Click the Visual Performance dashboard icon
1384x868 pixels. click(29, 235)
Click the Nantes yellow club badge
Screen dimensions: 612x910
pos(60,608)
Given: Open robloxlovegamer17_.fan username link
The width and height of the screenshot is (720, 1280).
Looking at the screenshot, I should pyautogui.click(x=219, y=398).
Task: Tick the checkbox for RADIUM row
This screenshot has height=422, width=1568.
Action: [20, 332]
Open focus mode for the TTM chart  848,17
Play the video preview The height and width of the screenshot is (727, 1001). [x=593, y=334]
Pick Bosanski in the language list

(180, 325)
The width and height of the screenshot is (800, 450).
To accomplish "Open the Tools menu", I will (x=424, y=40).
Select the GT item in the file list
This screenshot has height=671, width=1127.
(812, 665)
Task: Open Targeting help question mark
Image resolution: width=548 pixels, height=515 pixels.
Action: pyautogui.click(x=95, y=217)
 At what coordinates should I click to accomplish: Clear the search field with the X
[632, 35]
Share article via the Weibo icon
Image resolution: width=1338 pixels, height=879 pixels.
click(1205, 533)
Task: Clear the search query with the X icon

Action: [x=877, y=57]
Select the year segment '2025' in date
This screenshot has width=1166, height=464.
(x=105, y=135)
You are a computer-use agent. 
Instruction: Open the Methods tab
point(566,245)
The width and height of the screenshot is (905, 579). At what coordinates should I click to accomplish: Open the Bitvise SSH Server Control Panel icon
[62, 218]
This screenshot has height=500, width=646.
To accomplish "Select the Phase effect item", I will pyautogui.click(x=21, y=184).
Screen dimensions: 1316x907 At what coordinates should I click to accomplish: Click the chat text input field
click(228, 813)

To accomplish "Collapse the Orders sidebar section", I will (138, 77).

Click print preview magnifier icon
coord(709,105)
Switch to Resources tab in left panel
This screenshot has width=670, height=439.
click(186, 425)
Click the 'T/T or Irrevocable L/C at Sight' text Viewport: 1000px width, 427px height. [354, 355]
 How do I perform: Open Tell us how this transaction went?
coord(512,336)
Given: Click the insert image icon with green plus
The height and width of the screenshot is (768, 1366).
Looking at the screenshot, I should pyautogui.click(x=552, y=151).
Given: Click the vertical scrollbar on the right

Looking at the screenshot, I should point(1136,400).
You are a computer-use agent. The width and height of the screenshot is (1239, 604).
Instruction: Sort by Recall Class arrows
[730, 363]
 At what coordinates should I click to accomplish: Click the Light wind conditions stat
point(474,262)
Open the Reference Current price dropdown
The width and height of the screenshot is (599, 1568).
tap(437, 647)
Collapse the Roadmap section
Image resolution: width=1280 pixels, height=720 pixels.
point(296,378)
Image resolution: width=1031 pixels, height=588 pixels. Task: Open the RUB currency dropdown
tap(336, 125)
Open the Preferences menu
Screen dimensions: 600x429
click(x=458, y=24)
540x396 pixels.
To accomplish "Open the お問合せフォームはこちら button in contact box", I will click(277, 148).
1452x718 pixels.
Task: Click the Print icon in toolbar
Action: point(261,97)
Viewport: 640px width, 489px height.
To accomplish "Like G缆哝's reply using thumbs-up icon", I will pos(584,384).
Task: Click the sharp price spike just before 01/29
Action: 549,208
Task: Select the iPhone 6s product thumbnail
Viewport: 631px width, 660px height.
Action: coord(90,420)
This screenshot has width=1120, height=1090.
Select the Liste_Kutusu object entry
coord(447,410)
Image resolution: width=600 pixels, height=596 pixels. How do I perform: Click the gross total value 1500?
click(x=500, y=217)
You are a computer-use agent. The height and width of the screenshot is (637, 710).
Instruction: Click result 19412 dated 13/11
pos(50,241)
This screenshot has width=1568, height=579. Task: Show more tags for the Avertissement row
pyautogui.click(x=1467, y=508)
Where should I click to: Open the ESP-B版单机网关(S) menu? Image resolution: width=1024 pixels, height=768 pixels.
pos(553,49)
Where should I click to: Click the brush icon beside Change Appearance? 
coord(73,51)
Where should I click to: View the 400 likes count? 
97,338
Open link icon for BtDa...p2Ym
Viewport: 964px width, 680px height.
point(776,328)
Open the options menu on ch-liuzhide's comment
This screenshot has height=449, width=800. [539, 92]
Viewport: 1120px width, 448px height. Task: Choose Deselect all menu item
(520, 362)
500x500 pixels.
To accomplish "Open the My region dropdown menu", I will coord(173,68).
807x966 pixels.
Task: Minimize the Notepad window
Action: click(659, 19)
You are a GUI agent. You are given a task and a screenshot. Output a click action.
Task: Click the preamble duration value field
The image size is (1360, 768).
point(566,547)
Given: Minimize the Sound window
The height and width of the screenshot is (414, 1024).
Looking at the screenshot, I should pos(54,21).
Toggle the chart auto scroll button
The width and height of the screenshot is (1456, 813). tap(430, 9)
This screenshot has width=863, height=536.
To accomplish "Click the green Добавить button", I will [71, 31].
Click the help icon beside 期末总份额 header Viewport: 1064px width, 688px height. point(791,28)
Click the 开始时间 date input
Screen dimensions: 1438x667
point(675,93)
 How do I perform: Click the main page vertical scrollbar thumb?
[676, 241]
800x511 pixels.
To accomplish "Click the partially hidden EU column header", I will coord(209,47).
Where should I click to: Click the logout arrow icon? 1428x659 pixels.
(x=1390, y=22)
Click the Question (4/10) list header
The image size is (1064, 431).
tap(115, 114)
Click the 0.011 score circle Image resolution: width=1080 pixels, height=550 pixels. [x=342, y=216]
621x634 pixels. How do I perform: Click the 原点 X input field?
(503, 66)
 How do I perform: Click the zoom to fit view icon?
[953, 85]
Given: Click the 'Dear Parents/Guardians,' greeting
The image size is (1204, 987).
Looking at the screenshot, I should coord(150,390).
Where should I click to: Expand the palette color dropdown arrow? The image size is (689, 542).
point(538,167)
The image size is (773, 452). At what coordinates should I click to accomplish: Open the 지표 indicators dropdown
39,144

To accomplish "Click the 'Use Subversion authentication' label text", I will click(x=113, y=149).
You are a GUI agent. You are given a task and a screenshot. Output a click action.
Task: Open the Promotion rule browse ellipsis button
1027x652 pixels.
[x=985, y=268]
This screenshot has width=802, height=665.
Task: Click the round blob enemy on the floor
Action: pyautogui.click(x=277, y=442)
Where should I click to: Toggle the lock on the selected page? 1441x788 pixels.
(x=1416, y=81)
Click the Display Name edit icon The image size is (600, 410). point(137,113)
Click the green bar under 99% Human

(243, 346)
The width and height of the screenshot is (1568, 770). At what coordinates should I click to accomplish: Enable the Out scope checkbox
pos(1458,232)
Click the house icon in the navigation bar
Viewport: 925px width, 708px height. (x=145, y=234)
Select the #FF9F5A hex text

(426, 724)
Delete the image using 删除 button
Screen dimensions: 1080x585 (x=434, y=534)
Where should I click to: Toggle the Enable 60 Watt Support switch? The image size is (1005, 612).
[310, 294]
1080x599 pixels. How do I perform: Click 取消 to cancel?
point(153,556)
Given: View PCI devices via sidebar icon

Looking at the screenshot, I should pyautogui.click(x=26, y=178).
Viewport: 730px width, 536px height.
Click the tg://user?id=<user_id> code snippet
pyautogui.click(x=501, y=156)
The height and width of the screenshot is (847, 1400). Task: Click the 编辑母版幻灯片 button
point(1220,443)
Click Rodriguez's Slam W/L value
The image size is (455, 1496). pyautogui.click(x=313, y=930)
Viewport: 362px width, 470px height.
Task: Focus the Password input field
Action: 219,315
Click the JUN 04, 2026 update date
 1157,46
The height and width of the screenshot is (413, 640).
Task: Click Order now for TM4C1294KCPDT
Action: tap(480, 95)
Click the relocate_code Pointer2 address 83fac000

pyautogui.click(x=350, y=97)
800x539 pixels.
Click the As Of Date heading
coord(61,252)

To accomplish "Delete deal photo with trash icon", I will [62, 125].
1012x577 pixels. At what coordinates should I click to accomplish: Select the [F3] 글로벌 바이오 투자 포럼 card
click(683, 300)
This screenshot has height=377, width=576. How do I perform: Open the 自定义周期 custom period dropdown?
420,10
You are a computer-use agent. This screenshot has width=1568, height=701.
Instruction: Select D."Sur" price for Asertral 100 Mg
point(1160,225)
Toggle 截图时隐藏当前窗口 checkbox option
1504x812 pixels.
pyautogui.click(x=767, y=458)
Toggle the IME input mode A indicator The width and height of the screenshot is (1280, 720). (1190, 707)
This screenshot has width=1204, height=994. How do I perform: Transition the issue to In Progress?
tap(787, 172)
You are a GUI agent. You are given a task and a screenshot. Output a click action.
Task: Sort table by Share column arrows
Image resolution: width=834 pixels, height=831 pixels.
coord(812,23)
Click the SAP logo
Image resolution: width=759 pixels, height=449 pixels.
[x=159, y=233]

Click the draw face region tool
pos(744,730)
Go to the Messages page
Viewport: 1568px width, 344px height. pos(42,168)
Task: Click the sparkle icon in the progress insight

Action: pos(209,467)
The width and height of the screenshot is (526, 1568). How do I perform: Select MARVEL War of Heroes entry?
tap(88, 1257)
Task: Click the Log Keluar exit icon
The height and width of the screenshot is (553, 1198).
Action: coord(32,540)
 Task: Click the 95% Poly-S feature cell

================================

Exercise objective: Only the lines above, from the first through the one holding "Open focus mode", are to be output, and they must be copied exactly.

Result of this task:
Click the Visual Performance dashboard icon
1384x868 pixels. click(29, 235)
Click the Nantes yellow club badge
Screen dimensions: 612x910
pos(60,608)
Given: Open robloxlovegamer17_.fan username link
The width and height of the screenshot is (720, 1280).
Looking at the screenshot, I should pyautogui.click(x=219, y=398).
Task: Tick the checkbox for RADIUM row
This screenshot has height=422, width=1568.
Action: [20, 332]
Open focus mode for the TTM chart  848,17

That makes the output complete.